Microsoft is set to announce its alternative to Flash, Adobe’s rich media application for the Web.
Forest Key, a director of product management for Microsoft's Server and Tools Division, said the product, named Silverlight, is a browser plug-in that allows Web content providers to offer rich video and interactive media experience from directly within Web sites.
The technology, which builds on Vista's new graphics framework Windows Presentation Foundation (WPF), will be revealed at the US National Association of Broadcasters (NAB) conference, being held this week in Las Vegas.
Microsoft also will unveil Web content providers who have signed up to use the technology once it is available, including Akamai Technologies, Brightcove, Eyeblaster, Major League Baseball and Netflix.
Key said Microsoft is targeting three core audiences with Silverlight, formerly code-named WPF/E: content providers that want to distribute video and rich media over the Web; designers and developers that are building rich interactive applications; and end users that want the best possible experience when viewing Web-based media.
Silverlight is compatible with a range of browsers, including Internet Explorer (IE), Safari and Firefox. As demonstrated by Key, the technology delivers a similar user experience on both IE 7 running on Windows Vista and Firefox running on an Apple Macintosh computer. In fact, a big benefit of the technology for end users is that they will not have to download different video player technology to view online media based on what OS they are running, Key said.

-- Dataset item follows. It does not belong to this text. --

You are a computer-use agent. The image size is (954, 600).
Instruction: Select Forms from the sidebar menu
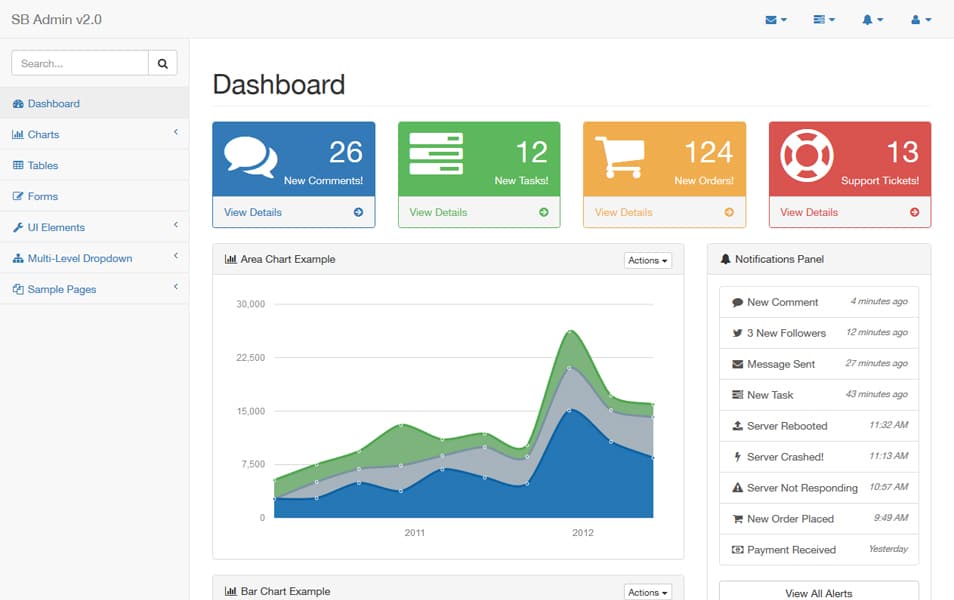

Microsoft is highlighting the video-delivery capabilities of Silverlight at NAB, but the company plans to show how companies can use Silverlight in a similar way to Adobe's Flash to deliver Web-based applications that use animation and other rich media, Key said.
Microsoft also plans to optimise other components of its software platform to add value to Silverlight. For example, the forthcoming Windows Server, code-named Longhorn, will include as a plug-in the IIS7 Media Pack, which adds new features to enhance and reduce the cost of delivering rich media over the Web.
Microsoft's Expression toolset to build rich Internet applications -- which Microsoft is pitting as an alternative to Adobe's recently released Creative Suite 3 -- also is key to Silverlight because designers will use it to create application to be delivered through the technology. Expression should be generally available in June.
Microsoft will deliver a beta of Silverlight at its MIX 2007 conference at the end of April, and will announce plans for general availability at that time, Key said.